Namun, ternyata masih ada yang mengapresiasi apa yang sudah saya lakukan di Kompasiana. Meskipun, saya tahu kalau apa yang saya tulis di Kompasiana sebagian besar karena hobi dan gairah pribadi saja.
Bukan karena ingin memengaruhi pembaca. Kalau pembaca terpengaruh, semoga bisa mengambil yang positifnya saja.
Itulah yang membuat saya sebenarnya terheran-heran jika ada yang menominasikan saya di Best in Specific Interest. Memang, itu adalah keinginan saya untuk dapat memiliki satu bidang yang menonjol di dalam hal menulis, tetapi saya pikir tulisan orang lain masih lebih berdampak secara sosial dibandingkan tulisan saya.
Namun, tetap saja saya mengaku berterima kasih kepada orang-orang yang sudah percaya dengan kapasitas saya.

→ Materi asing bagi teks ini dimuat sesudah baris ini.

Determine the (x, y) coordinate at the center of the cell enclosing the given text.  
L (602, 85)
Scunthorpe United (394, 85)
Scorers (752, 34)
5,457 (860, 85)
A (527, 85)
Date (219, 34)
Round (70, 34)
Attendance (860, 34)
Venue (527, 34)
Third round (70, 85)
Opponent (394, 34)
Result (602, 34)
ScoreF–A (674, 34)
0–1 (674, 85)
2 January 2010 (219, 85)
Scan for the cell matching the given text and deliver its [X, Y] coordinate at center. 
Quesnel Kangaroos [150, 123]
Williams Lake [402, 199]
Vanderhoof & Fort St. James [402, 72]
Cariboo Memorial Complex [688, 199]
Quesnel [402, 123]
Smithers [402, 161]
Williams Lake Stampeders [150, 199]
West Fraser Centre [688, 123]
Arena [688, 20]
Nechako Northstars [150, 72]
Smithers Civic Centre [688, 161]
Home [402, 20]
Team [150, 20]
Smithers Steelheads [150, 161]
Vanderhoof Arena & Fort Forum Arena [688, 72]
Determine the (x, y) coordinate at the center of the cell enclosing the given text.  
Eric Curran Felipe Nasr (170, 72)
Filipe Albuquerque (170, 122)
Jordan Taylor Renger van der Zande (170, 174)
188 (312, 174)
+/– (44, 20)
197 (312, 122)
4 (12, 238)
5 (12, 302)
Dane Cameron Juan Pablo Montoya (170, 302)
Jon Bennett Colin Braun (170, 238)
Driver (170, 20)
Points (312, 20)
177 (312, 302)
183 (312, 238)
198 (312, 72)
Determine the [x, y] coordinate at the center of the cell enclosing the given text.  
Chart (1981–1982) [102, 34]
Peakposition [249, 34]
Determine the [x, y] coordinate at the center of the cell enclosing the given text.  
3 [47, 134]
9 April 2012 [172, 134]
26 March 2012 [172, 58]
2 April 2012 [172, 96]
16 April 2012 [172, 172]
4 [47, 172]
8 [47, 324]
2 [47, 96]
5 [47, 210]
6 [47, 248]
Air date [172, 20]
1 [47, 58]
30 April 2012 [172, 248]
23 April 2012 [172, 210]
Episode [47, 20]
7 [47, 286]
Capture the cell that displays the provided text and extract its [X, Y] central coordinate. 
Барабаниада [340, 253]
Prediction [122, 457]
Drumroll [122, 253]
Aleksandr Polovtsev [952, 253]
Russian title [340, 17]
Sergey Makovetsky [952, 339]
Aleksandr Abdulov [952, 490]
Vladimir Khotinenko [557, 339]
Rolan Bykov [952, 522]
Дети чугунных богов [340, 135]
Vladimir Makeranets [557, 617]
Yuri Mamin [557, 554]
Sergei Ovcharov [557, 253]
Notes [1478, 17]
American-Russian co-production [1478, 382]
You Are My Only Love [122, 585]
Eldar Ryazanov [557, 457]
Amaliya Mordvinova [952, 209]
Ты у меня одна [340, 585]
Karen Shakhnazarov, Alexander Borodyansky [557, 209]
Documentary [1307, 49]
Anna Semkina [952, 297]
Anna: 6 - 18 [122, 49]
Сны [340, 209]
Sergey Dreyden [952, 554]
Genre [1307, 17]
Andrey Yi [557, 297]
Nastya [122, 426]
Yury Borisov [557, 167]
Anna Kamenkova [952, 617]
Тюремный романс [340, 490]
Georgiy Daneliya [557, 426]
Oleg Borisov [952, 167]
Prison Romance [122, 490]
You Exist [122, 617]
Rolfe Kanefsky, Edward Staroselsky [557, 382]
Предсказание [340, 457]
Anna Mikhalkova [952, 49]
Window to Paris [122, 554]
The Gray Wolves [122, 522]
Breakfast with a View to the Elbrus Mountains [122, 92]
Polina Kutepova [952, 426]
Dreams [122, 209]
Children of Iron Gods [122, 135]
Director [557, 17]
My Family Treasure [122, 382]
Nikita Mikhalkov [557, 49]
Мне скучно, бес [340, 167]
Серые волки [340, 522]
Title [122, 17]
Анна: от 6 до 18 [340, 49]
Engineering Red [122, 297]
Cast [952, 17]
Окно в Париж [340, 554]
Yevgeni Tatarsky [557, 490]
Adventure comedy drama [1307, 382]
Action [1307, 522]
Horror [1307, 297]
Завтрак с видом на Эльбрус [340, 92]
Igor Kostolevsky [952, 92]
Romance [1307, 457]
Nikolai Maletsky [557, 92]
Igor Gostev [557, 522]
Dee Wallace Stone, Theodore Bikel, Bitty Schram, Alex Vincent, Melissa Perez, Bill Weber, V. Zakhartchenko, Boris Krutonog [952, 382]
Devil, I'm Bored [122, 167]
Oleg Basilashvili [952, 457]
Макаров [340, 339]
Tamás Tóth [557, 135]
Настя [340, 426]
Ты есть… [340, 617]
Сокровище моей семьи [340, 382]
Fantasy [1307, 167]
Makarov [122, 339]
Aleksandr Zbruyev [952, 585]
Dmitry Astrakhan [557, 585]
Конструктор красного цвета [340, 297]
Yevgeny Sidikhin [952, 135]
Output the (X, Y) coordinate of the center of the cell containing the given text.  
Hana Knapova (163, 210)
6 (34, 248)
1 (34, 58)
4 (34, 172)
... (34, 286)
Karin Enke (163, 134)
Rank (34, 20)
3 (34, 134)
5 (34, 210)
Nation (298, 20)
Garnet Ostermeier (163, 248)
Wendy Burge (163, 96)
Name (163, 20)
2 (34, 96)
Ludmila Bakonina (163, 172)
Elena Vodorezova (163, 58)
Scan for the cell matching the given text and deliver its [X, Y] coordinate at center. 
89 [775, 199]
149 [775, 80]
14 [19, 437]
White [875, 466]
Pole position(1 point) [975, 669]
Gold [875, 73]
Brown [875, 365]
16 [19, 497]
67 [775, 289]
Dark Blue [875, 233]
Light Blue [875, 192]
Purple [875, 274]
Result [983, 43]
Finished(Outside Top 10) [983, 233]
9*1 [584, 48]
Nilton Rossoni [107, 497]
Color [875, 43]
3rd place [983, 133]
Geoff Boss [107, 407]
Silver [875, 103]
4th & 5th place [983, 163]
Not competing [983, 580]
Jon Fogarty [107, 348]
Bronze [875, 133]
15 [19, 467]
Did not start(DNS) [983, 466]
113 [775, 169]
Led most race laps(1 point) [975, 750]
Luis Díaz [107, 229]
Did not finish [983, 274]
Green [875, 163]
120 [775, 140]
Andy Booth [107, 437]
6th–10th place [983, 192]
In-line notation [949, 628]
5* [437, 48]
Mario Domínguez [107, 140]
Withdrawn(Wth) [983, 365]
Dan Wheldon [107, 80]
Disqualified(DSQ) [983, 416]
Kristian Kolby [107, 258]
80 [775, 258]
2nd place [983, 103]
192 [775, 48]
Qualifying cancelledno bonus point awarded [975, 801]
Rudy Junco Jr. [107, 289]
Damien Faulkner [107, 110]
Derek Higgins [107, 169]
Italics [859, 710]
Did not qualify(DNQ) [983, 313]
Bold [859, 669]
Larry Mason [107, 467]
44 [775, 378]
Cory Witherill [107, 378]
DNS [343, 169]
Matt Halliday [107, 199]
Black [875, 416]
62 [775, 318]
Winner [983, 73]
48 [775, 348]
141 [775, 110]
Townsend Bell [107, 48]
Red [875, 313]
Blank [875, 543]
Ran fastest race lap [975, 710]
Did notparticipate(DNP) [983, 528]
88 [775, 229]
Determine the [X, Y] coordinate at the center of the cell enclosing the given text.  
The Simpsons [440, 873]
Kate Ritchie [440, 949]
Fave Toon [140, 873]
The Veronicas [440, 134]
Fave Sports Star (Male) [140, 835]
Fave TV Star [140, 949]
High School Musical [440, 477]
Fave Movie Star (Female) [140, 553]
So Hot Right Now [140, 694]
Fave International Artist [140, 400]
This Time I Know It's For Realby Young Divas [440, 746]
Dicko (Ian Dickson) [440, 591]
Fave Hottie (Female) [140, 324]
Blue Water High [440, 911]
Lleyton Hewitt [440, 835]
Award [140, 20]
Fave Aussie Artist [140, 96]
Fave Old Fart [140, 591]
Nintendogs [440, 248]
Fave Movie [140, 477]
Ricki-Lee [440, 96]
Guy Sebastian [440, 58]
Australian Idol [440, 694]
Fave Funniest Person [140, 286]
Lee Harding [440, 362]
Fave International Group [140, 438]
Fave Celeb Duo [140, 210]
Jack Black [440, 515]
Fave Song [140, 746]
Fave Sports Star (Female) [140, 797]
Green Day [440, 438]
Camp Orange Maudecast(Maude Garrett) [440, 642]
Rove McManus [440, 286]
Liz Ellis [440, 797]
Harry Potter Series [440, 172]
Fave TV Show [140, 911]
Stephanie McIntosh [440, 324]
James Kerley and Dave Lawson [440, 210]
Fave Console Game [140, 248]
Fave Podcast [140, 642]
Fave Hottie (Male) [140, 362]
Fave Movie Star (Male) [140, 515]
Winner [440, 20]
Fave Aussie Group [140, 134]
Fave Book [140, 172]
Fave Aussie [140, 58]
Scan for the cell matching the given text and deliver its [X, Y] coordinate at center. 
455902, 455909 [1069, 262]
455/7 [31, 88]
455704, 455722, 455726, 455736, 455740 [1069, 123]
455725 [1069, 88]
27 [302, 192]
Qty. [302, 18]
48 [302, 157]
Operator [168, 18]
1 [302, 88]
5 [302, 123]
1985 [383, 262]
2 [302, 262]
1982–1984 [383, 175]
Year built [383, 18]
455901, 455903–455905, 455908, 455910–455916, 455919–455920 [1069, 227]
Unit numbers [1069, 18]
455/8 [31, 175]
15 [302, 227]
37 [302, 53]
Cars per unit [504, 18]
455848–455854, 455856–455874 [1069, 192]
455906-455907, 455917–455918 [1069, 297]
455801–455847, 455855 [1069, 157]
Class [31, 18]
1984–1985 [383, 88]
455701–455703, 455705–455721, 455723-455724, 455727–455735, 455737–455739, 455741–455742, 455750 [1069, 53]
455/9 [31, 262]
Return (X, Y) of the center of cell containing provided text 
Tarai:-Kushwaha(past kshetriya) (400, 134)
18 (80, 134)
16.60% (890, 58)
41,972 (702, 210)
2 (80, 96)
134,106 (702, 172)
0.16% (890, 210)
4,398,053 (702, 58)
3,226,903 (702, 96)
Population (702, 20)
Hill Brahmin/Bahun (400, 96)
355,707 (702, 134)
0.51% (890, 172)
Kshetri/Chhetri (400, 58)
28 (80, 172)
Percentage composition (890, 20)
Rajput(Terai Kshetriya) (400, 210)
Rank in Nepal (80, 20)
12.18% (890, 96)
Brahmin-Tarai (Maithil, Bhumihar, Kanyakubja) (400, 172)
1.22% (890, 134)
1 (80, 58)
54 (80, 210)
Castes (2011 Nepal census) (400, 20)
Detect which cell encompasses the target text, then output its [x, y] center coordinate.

Ini juga mengantarkan saya ke pengalaman yang baru, yaitu bersanding dengan orang-orang yang tentunya lebih hebat dari saya.
Saya tahu, semua orang pasti memiliki rintangan masing-masing. Itulah mengapa, saya juga dilema, karena di satu sisi sangat ingin berpartisipasi dengan kompasianer lain di Kompasianival 2020. Tetapi, di sisi lain hal itu akan membuat saya lupa dengan empati saya dengan apa yang sedang terjadi pada orang tua.
Saya pun akhirnya memilih tidak berpartisipasi di dalam keseruan Kompasianival 2020, yang mungkin tidak akan terjadi lagi dengan format seperti ini. Karena, semua orang pasti lebih ingin bertatap muka daripada berinteraksi secara daring.
Suatu harapan yang sebenarnya bukan karena saya pesimistis terhadap ruang berkreasi di Kompasiana, tetapi tentang apa yang akan terjadi di waktu selanjutnya. Itulah yang membuat saya cukup ragu akan dapat bertahan lama.